When the CPI-U index value rises, i.e. inflation is positive, the principal value of TIPS will rise by the same percentage. When the CPI-U index value falls, i.e. inflation is negative, the principal value of TIPS will fall. The coupon rate of a TIPS is constant and does not change over the life of the bond. However, the coupon payment will change over time proportional to the change in the principal value. Therefore, the principal and coupon cash flows, that the investor receives, are protected from inflation.
What is not protected is a rise in the real yield of TIPS that reduce the quoted price of the bond. When inflation is positive and even increasingly positive but the real yield is rising fast, the increase in the inflation-indexed principal may not be sufficiently large to offset a decline in bond price and the investor ends up with a loss in total return. From March, the month the Fed started raising rates, to October 2022, the TIPS yield swung dramatically from negative to positive as the Fed raised interest rates aggressively. The 10-year TIPS yield soared from minus-1.0% on March 1, 2022, to positive 1.6% on October 31, 2022, a 2.6% or 260bp movement which caused the 10-year TIPS to fall 21.4% in price. The rise in principal value contributed 5%. The net loss over that eight months was 16.5%. Rising inflation is not enough to generate a positive return for TIPS investors if the Fed aggressively pushes up real interest rates like it did this year. Many investors asked why TIPS lost money in most of 2022 through October and the 260bps rise in the real yield is the answer.

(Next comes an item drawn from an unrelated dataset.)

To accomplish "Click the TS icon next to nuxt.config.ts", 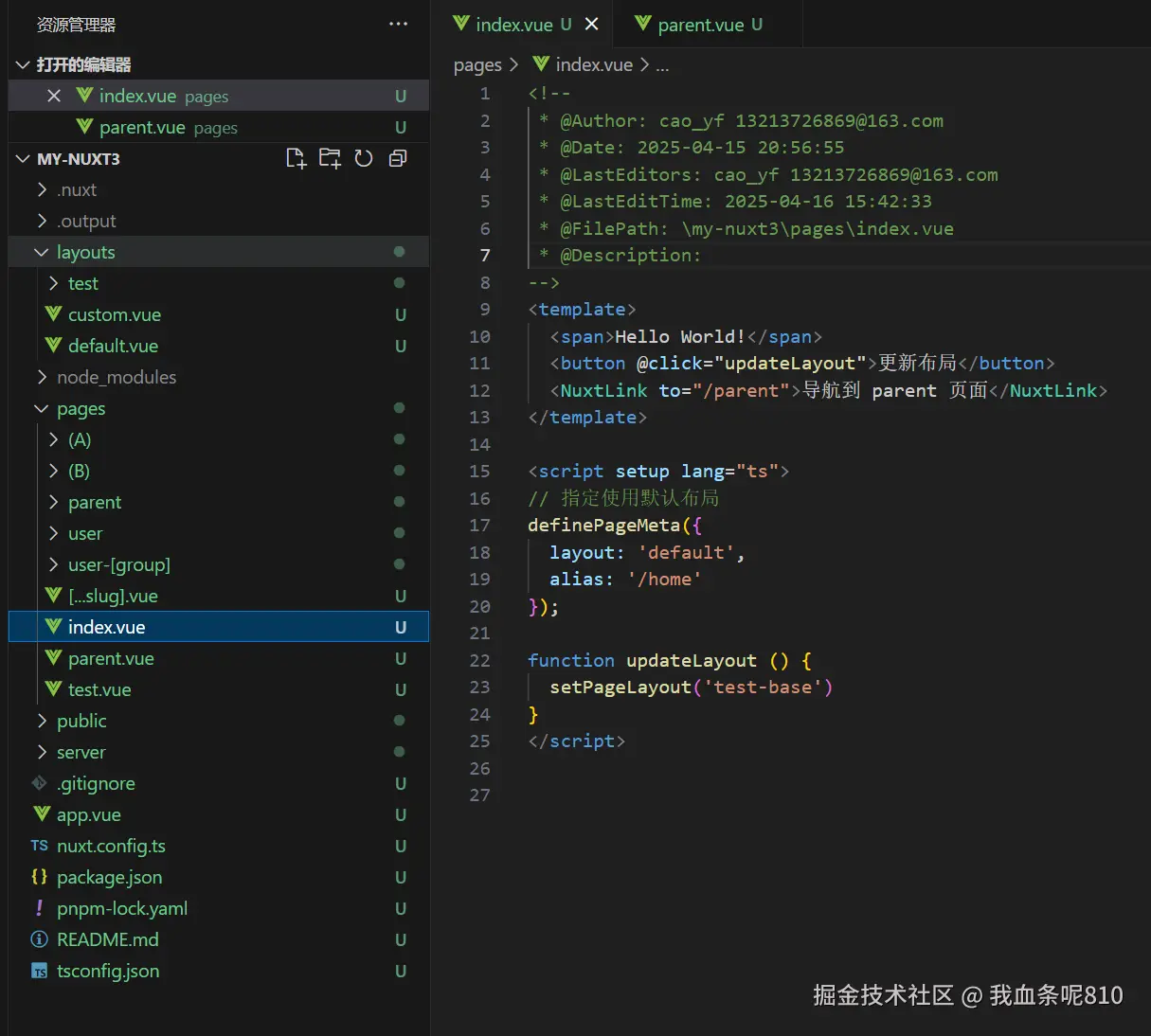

The investment environment has become more favorable for TIPS since November 2022 when the Fed signaled to the market that it will downshift the tightening pace even before inflation falls substantially.
In Figure 8, the green, light blue, and dark blue lines are breakeven inflation rates implied by the difference between yields on nominal Treasury note yields and the yields on TIPS, which are real yields. The bond market is pricing in future inflation at very near to the Fed’s 2% target as investors believe that the Fed will be able to bring down inflation towards 2%. In a combination of stubbornly high inflation and the Fed’s downshift in the pace of tightening, the line of least resistance for breakeven inflation is going upward, approaching the elevated actual inflation and away from 2% rather than falling below 2%.